Thank you so very much for the added detail. Learning this whole "credit game" after ignoring it or, worse, IGONRING it (translation, doing my own thing....).
So, was feeling a bit frisky yesterday! And, careful everyone! I use that word a bit differently from how most do. LOL
I opened up an account with Navy Federal Credit Union....well, technially, I should say that I opened two accounts with NFCU: a checking account and a savings account.
I opened the accompanying checking account because the savings account is not able to receive or to send funds from/to "external" accounts at NFCU. So, all "external" transfers flow through the checking account.
Next Friday I am going to fund it with $2,000. Once those monies hit (naturally, will hit the NFCU checking account and then I perform the internal, instant transfer to my savings account) I will initiate the Shared Savings Loan. I am thinking that I will do either an 18-month or a 24-month term loan.
And, for those of us out there interested in this, the two people with whom I spoke yesterday at NFCU informed me that there is NO credit check (yes, you read that correctly...no soft pull and no hard pull). I will request a check for $2,000. I am going to then deposit those funds into my NFCU checking account and will ultimately put those funds back into my Marcus savings account (which is the origial source of that $2,000).

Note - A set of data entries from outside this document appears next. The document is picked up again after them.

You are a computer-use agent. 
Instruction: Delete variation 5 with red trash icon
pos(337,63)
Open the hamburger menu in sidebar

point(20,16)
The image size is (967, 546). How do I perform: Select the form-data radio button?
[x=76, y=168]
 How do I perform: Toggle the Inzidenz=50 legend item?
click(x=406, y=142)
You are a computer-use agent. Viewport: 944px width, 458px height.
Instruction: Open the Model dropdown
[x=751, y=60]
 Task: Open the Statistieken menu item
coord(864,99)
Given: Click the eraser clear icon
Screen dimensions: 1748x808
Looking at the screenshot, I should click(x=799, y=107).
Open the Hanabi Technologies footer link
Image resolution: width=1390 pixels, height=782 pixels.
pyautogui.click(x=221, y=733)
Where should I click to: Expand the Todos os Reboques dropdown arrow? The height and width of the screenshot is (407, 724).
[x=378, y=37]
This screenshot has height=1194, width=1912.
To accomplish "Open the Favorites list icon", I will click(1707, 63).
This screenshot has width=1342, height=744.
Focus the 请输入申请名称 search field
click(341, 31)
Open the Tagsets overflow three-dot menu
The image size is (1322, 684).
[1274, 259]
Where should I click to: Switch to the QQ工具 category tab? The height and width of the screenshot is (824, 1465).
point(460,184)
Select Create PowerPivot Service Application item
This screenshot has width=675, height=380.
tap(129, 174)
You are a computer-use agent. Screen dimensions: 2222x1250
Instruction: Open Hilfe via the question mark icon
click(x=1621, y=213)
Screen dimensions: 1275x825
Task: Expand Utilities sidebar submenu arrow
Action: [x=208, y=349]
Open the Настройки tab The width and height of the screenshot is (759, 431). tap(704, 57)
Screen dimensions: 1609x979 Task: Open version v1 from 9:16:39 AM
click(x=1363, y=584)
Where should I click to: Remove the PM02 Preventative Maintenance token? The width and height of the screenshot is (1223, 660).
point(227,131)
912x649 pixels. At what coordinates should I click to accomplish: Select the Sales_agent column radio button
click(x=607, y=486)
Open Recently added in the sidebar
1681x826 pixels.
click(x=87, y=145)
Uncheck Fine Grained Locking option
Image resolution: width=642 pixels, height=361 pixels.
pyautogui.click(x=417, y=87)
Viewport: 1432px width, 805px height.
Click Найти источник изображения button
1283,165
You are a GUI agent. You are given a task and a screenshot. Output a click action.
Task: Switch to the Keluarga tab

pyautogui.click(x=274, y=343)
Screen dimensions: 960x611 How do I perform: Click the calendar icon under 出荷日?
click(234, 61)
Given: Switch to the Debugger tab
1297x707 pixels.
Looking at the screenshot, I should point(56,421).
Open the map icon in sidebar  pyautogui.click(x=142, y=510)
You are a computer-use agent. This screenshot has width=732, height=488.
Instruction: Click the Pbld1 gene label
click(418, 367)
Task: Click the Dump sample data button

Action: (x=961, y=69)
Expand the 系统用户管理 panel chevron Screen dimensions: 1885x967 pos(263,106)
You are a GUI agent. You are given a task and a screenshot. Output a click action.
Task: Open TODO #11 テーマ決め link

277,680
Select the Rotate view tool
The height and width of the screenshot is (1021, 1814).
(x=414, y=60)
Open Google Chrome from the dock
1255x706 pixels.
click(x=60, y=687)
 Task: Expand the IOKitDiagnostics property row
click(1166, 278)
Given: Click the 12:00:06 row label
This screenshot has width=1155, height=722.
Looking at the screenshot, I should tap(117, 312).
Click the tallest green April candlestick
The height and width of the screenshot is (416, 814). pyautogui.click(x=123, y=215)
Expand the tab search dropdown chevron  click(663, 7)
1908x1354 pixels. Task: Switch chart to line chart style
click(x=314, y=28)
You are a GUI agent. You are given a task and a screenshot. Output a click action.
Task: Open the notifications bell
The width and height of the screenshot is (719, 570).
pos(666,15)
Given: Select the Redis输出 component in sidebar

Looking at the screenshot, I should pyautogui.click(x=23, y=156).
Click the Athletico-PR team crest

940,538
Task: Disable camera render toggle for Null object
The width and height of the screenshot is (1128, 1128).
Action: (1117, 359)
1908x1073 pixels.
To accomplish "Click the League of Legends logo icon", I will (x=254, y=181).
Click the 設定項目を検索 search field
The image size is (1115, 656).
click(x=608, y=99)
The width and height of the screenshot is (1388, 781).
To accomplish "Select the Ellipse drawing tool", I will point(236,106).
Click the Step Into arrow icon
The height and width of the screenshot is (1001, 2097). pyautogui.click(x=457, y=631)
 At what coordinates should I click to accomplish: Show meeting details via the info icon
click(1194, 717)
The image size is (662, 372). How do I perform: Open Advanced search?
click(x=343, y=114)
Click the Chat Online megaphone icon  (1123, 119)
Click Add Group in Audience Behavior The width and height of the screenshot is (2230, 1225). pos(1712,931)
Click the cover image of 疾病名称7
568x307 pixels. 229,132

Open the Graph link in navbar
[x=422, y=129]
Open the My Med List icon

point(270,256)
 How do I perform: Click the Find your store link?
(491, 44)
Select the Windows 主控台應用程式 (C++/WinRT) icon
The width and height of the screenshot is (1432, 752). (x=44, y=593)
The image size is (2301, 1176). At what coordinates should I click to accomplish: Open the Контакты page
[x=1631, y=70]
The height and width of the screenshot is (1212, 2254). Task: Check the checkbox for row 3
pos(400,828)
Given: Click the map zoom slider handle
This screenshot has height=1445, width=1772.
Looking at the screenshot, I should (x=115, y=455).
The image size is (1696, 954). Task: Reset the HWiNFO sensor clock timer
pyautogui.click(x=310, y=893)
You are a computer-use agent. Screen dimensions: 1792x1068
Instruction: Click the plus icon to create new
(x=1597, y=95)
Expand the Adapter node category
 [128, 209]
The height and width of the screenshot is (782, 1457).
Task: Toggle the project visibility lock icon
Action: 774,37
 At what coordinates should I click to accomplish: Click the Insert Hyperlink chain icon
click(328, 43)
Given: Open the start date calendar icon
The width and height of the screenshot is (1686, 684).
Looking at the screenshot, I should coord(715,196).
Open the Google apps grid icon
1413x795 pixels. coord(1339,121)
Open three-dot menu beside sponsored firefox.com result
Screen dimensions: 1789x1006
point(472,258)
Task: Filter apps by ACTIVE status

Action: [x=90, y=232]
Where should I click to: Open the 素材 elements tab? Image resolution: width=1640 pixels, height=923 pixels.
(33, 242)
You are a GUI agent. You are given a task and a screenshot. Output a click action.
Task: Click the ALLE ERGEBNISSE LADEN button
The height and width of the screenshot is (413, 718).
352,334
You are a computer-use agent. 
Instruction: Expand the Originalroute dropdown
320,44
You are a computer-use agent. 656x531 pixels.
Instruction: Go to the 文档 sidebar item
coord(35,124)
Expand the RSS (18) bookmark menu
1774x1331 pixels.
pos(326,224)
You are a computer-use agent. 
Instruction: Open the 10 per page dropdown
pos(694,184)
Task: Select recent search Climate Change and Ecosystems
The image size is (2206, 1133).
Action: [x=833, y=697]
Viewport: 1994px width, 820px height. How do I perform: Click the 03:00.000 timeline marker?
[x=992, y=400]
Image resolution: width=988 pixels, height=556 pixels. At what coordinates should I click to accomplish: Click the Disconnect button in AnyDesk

I will then allow some time for this "Installment Loan" to hit the three CRAs (TransUnion, Experian, Equifax) and will allow it to then sit there for a hawt minute! So, to be clear, I am going to make sure that this $2,000 loan shows on all three CRAs and that $2,000 is the initial balance. My thought process is that I then make that first payment (whenever that might be due) and that this initial payment will be $1,840 (which will leave a $160 balance). I specifically picked this number as it is 8% of the original loan amount.
I will then pay off that $160 balance over the remaining 17- or 23- months (@2.25%).
I will then have an installment loan (and not having 'any recent installment loan activity' is indeed listed as a reason for my FICO scores being what they are) and that 'issue' will be resolved.
Does this plan appear to be sound? Am I overlooking anything? I do tend to be "Captain Obvious" but I am a detail person and often - in my experience - people tend to ass/u/me things and they assume incorrectly far too often than I care to allow!